Now, about the Peace Rally/Anti-War protest - It was sooooo inspiring. 200,000 people were there. I was staying at Dean's and we made love all morning, and so we got to the protest pretty late, but by golly we made it! There were people there of all ages, from all walks of life, all nationalities -- the crowd was predominantly white, but the speakers were extremely diverse. It was thrilling to be in the midst of so much positive energy, and to know that our voice for Peace is getting stronger and stronger - It turns out that the combined rallies in San Fran and D.C. included about 700,000 people, so many more people than ever protested Vietnam! I don't think our administration gives a hoot, however opposition to this administration is really galvanizing americans and is bringing us all together in a way i couldn't have imagined. Maybe when this is all over, we will have enough momentum built up and cohesion among the people to really make some positive changes in the world.

I really believe that, by the way. I'm an idealist. It's not a bad way to live. You should be one too!

And Dean - God, I've never been more in love. We had the most passionate sex I've ever had in my life, surpassing all others this weekend. I'm starting to trust this thing with him on a deep level. I mean, I always did, I was always open with him - but there was something deep in the bottom of me that was still trembling since my last big rejection, and something about the way we were this weekend soothed that for me.

I've decided to scrap my former novel, speaking of which. Not destroy it or anything, but I'm not going to do a second draft this year or polish it up. Let that be a fun project of nostalgia in my old age. It was really good practice for me at the time, I'm glad I did it. But it's time for me to quit procratinating, quit taking the same path in writing, it's time to start something fresh, because i can do it. I don't need the crutch of my heartache anymore. I can write new characters and still draw on my experiences without having to actually tell the story of my past over and over. I have new vigor.
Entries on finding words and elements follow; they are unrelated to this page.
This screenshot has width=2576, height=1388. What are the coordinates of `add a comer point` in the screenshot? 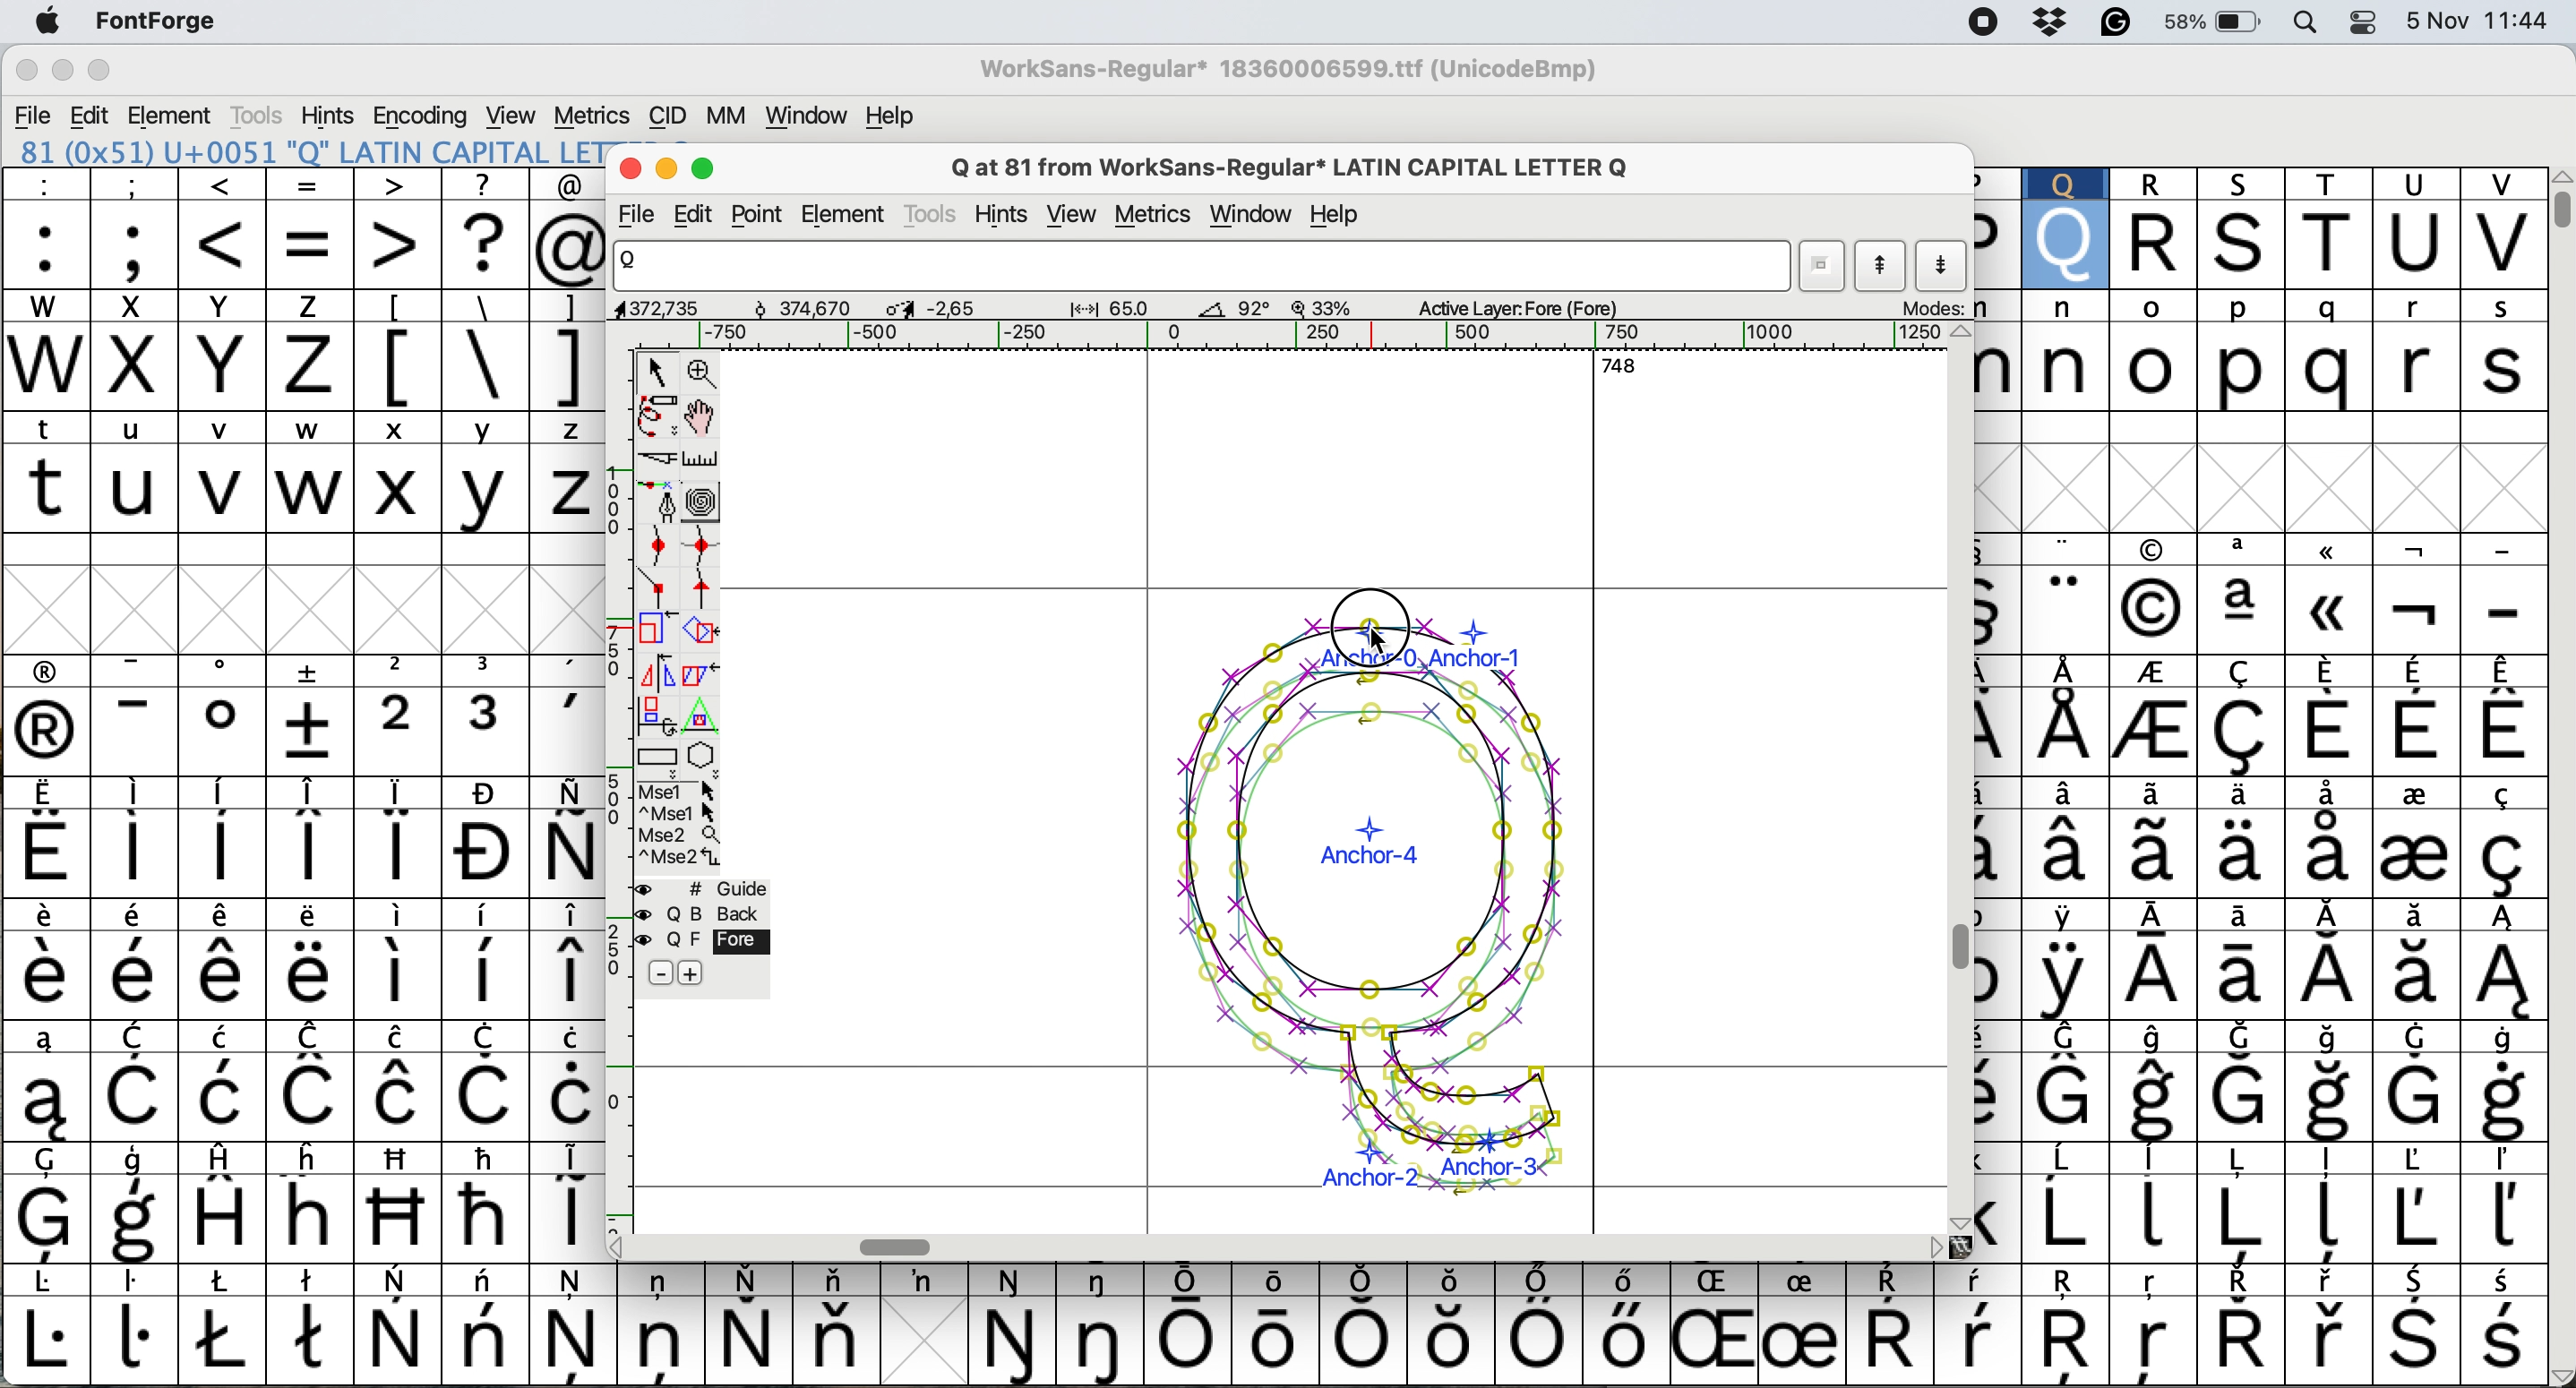 It's located at (659, 589).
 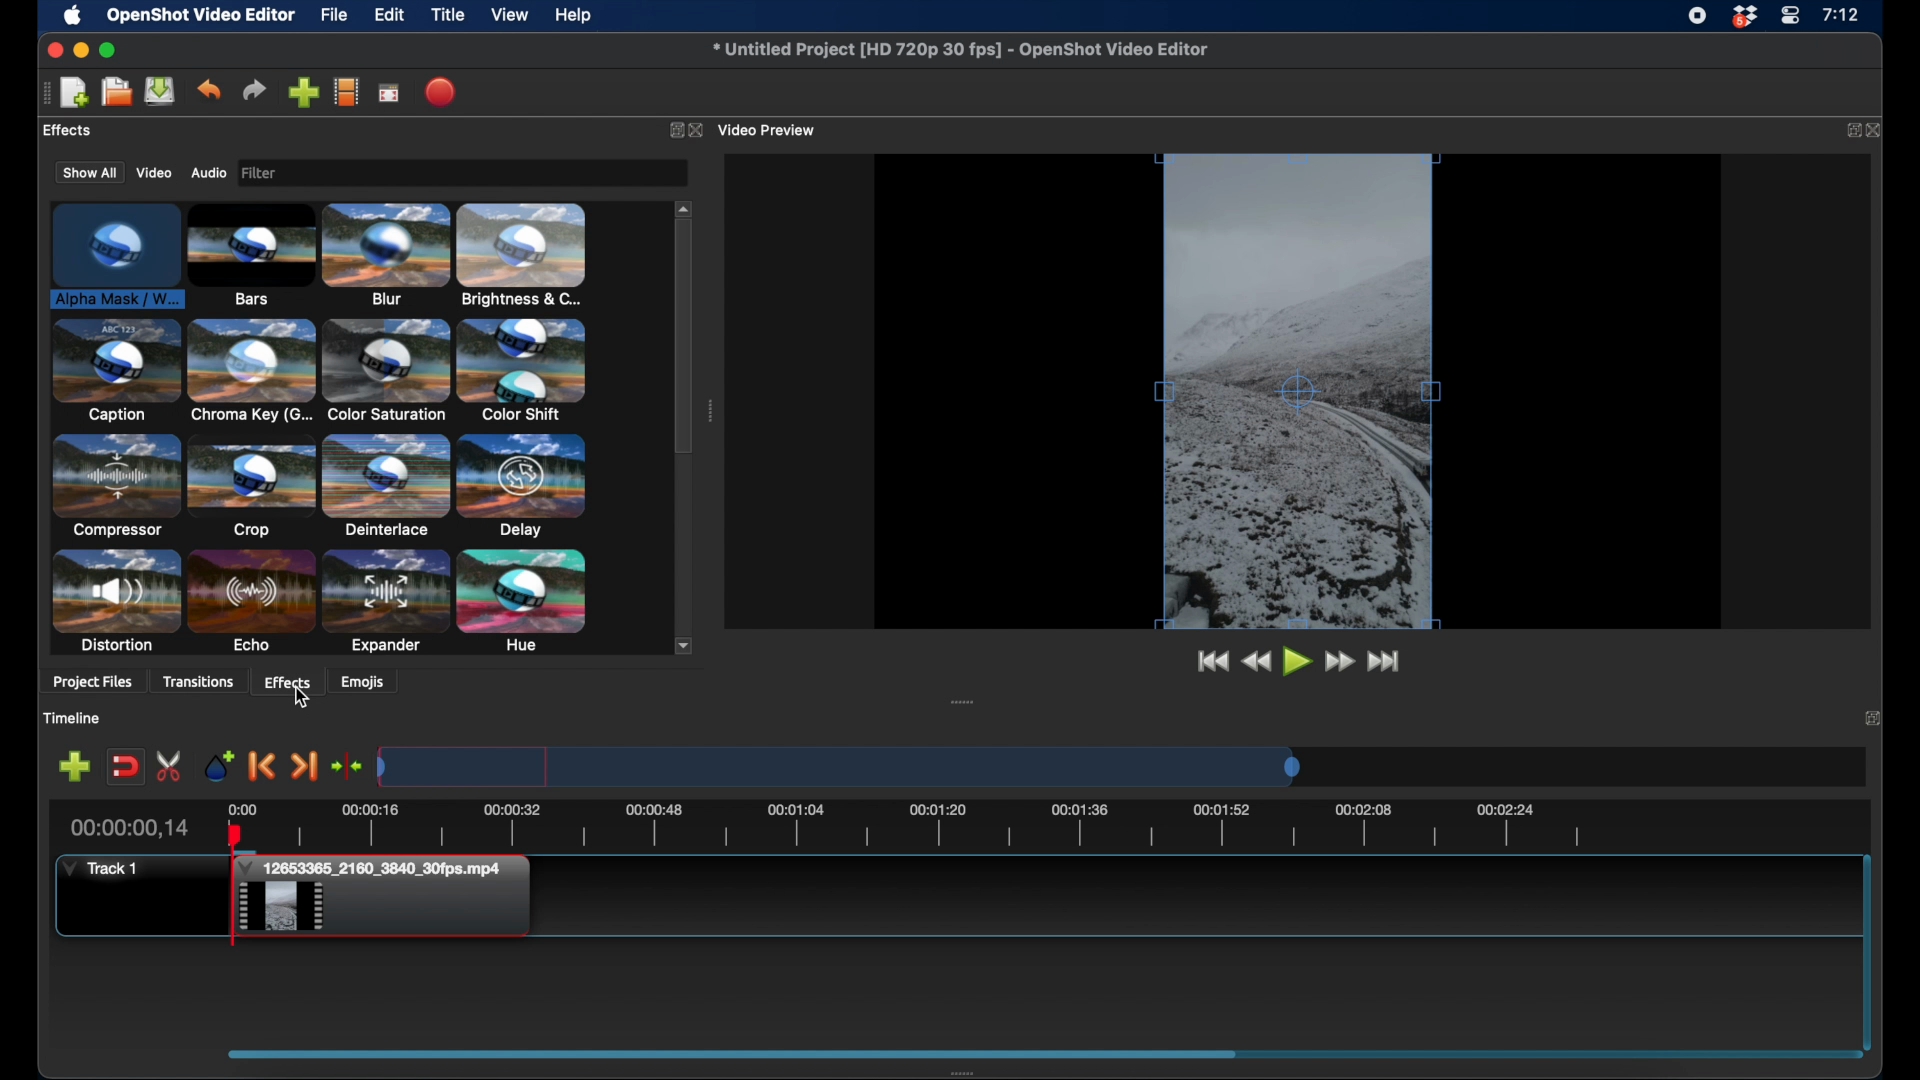 I want to click on drag handle, so click(x=709, y=411).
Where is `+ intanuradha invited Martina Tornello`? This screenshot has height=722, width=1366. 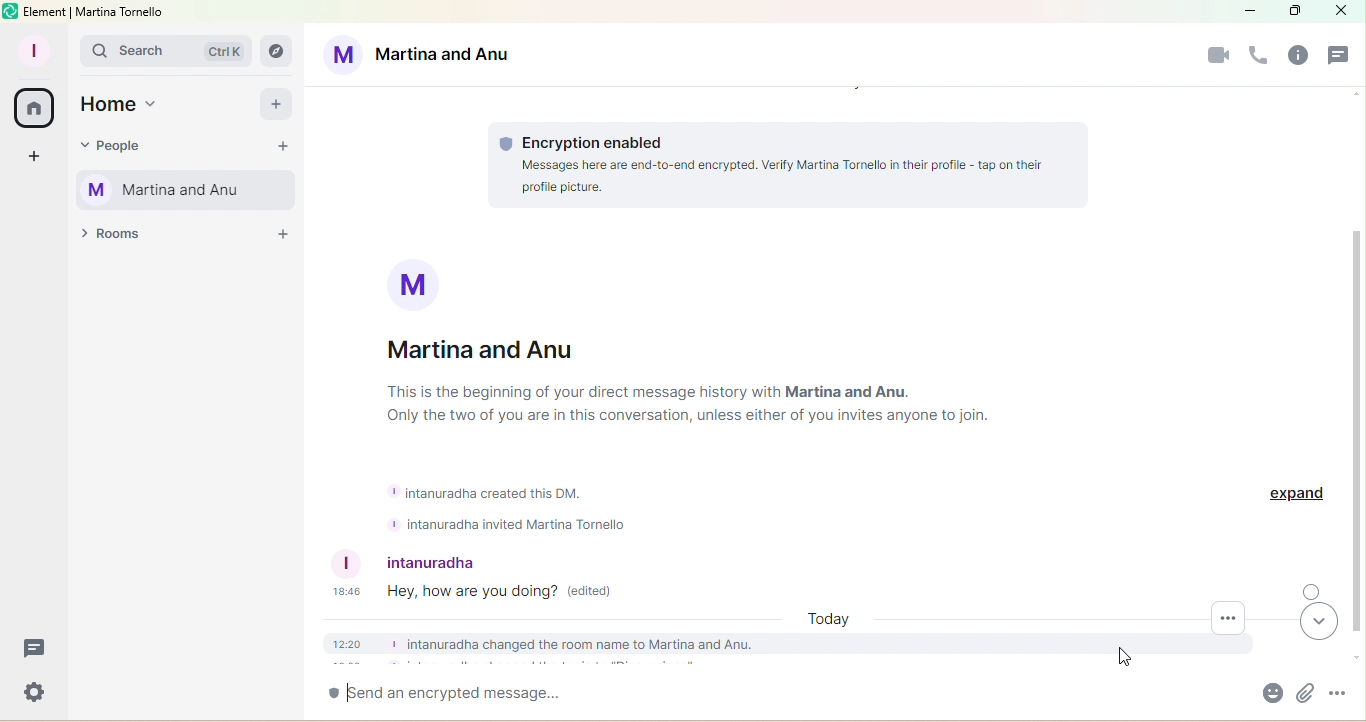 + intanuradha invited Martina Tornello is located at coordinates (507, 524).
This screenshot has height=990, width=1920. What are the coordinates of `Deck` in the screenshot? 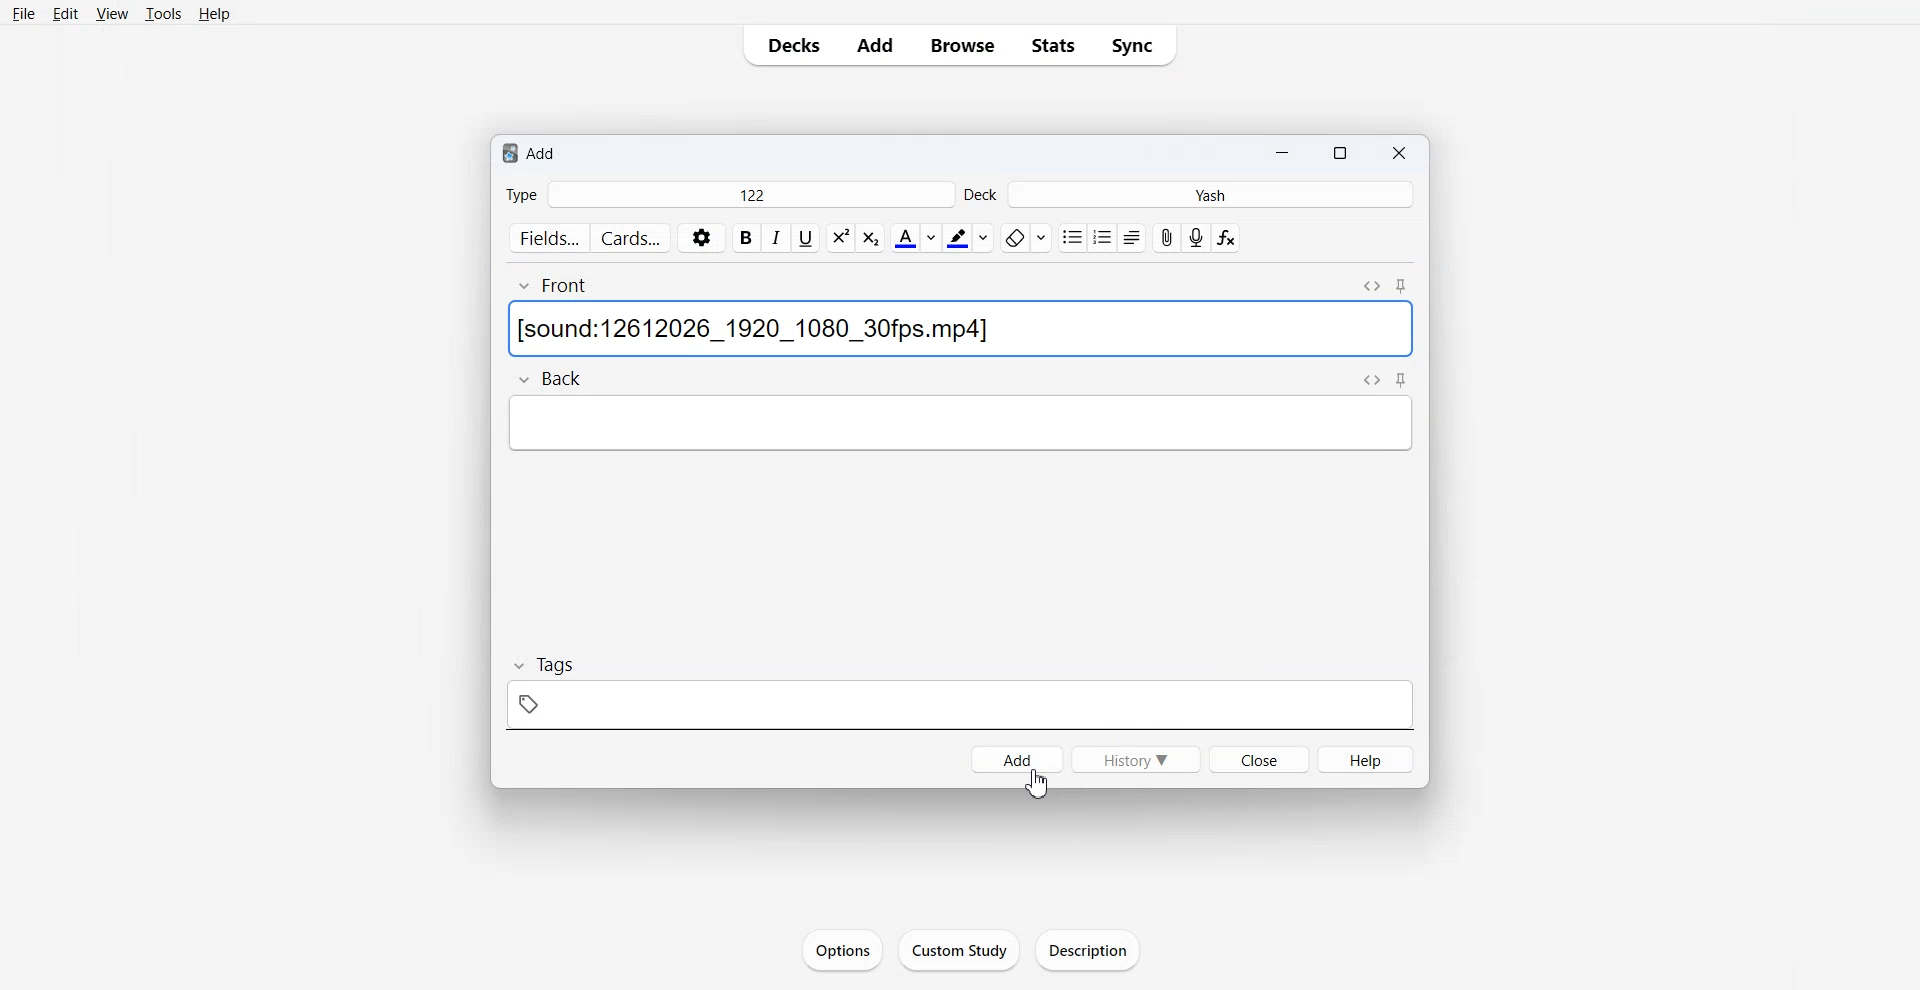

Last night, Leslie and Chrissy and La and I went out to the Dune past Malibu. It was only my 2nd time, and the first time for Leslie and Chrissy. (I love having them here, I love having La here, I love that we're all here.) We went beyond the rocks and splashed a bit on the beach until the tide came in, and then climbed up the dune, and contemplated space exploration. And looked at the stars.

Can I just say - I LOVE California! It's January, and it was warm at night, so warm that we were up on the dune without coats. And we were looking out over the ocean, and the sky was a glitter bowl above us. I am sooo glad I came.

When we went home that night, as we were going to bed, Chrissy said that she hoped heaven would be just like that, like being there on the dune with the ocean and the stars above us. All alone with the world expanded before us - If there is a heaven, i hope it would be like that too.

I want to take Dean to our heaven soon.